Догматизация вознесения Марии указывает на священный брак в плероме, а он, в свою очередь, как уже было сказано, означает грядущее рождение божественного младенца, каковой в соответствии с Божьей тенденцией к воплощению выберет местом своего рождения эмпирического человека. Это метафизическое событие известно психологии бессознательного как процесс индивидуации. Поскольку он, как правило, протекает бессознательно, а он всегда так и делал, то это должно означать не более того, что желудь превращается в дуб, телка – в корову, а ребёнок – во взрослого. Но если процессу индивидуации суждено стать осознанным, то тогда сознание должно оказаться лицом к лицу с бессознательным и между этими противоположностями должно быть установлено равновесие. Поскольку с точки зрения логики это невозможно, приходится полагаться на символы, которые и обеспечивают иррациональное соединение противоположностей. Символы спонтанно производятся бессознательным и амплифицируются сознанием. Центральные символы этого процесса манифестируют самость, т. е. целостность человека, складывающуюся, с одной стороны, из того, что им осознаётся, а с другой – из содержаний бессознательного. Самость есть teleios anthropos – осуществившийся человек, чьими символами являются божественный младенец и его синонимы. Этот процесс, изображённый здесь лишь в общих чертах, можно наблюдать у любого из современных людей или вычитывать его в документах герметической философии средневековья, а тот, кому известно то и другое – психология бессознательного и алхимия, – будет изумлён параллелизмом их символов.

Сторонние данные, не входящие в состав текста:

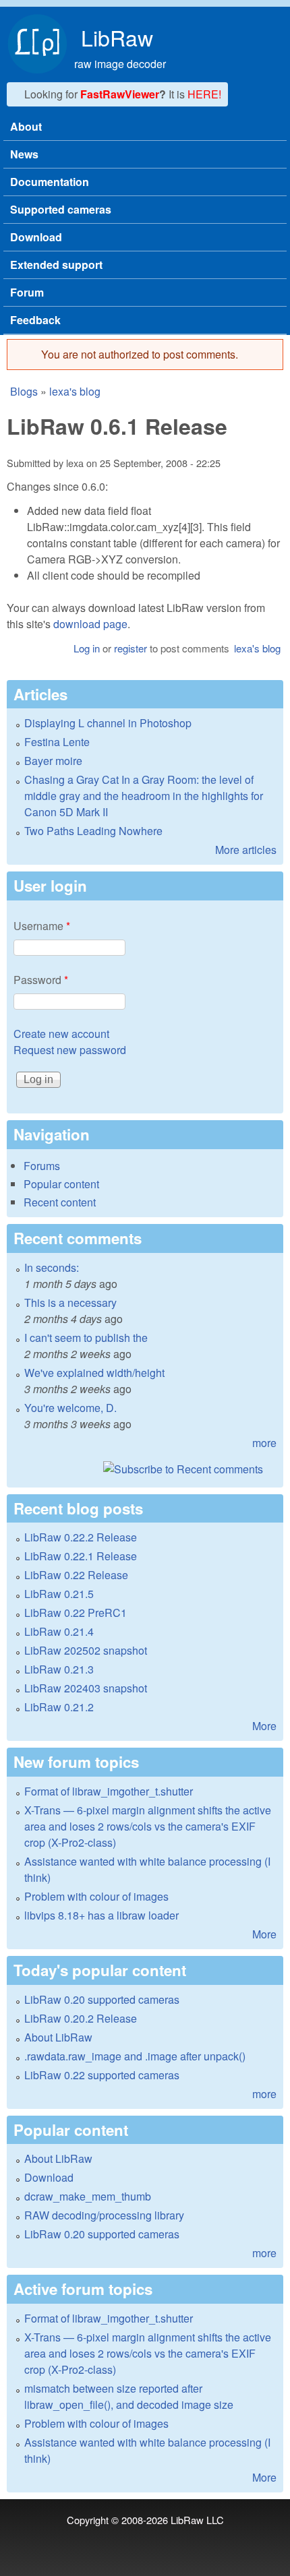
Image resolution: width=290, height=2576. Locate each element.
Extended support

Различие между природным, протекающим бессознательно, и осознанным процессом индивидуации огромно. В первом случае сознание никогда не вмешивается, а потому конец процесса остаётся столь же тёмным, как и начало. Зато во втором случае на свет выходит так много мрака, что, с одной стороны, личность становится просветленной, а с другой – сознание неизбежно возрастает в объёме и интенсивности. Разбирательство между сознанием и бессознательным должно создать предпосылки для того, чтобы свет, который светит во тьме, не только был объят тьмою, но и сам понял её. (Игра слов, основанная на полисемичности термина begreifen: «понять», «объять»). Filius solis et lunae – как символ, так и возможность соединения противоположностей. Он есть альфа и омега этого процесса, mediator (посредник) и intermedius (объединитель). «Habet mille nomina» (у него тысяча имён), говорили алхимики, имея в виду, что причиной и конечной целью процесса индивидуации является безымянное ineffabile (невыразимое).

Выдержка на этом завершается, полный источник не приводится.